Вопиющее неравенство рабочих и крестьян, в противовес социалистической риторике равенства и братства, привело к тому, что в середине 1920-х годов, как показывают многочисленные жалобы крестьян, возникла серьезная социальная напряженность между городом и селом. Этот конфликт возник в результате продовольственной разверстки периода военного коммунизма и затем был усугублен чрезмерным налогообложением деревни, массовой миграцией сельского населения в города и безработицей в 1920-х годах. Нарратив неравенства стал популярным в 1920-х годах, когда крестьяне почувствовали себя обманутыми большевиками, которые ущемляли их политические и экономические интересы, несмотря на вклад и жертвы крестьянства в Гражданской войне. Их недовольство достигло кульминации в 1927 году с опубликованием Манифеста ЦИК в честь 10-летия революции. Последовал взрыв протестов и недовольства у крестьян, ущемленных тем, что манифест предоставил рабочим много привилегий, как они полагали, за их счет[625]

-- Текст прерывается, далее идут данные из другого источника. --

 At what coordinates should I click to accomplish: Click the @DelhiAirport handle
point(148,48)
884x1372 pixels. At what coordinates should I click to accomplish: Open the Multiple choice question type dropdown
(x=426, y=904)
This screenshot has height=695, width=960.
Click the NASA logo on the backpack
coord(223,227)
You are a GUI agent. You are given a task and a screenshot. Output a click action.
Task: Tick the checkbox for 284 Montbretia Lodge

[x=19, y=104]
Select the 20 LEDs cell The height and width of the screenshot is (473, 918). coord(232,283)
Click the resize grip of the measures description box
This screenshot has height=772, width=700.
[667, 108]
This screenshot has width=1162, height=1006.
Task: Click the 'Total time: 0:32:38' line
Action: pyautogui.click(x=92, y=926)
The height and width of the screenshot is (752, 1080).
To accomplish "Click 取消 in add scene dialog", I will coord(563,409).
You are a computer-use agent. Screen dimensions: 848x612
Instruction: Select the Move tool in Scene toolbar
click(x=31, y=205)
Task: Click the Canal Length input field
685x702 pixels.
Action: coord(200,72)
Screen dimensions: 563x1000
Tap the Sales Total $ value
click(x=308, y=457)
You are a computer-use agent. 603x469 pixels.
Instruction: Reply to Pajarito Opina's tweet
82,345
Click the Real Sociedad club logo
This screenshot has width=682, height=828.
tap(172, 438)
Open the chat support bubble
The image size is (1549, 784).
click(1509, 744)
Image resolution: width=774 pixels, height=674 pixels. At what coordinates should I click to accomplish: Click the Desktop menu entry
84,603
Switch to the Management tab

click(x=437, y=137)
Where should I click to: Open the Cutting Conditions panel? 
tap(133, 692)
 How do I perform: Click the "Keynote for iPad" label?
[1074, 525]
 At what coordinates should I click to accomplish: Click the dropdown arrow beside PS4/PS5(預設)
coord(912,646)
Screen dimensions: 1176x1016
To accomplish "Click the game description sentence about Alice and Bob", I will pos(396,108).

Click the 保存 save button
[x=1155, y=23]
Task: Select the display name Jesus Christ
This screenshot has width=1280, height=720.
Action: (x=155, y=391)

. Символической подачкой крестьянству стало обещание манифеста начать обсуждение закона о государственной социальной помощи пожилым людям старше 60 лет в бедных домохозяйствах. Эти обещания зависели от возможностей государственного бюджета и выполнялись постепенно почти 40 лет[626].Ущемление интересов крестьян и исключение их из системы социального обеспечения привело к тому, что они стремились найти орган по защите и отстаиванию своих интересов перед государством. Требования Крестьянского союза – некой политической партии или профсоюза – набирали силу на протяжении 1920-х годов вплоть до коллективизации и раскулачивания. Попытки организации местных крестьянских союзов предпринимались сельскими жителями, интеллигенцией и студентами в 1923–1928 годах, но под надзором и репрессиями ОГПУ это движение существовало в основном как дискурс. Насколько глубоко идея Крестьянского союза укоренилась в пробужденном крестьянском сознании, свидетельствует возрождение этой идеи в ходе обсуждения конституции: «Дать право всему колхозному и единоличному крестьянству организовать непосредственный Крестьянский союз при каждом сельсовете»[627]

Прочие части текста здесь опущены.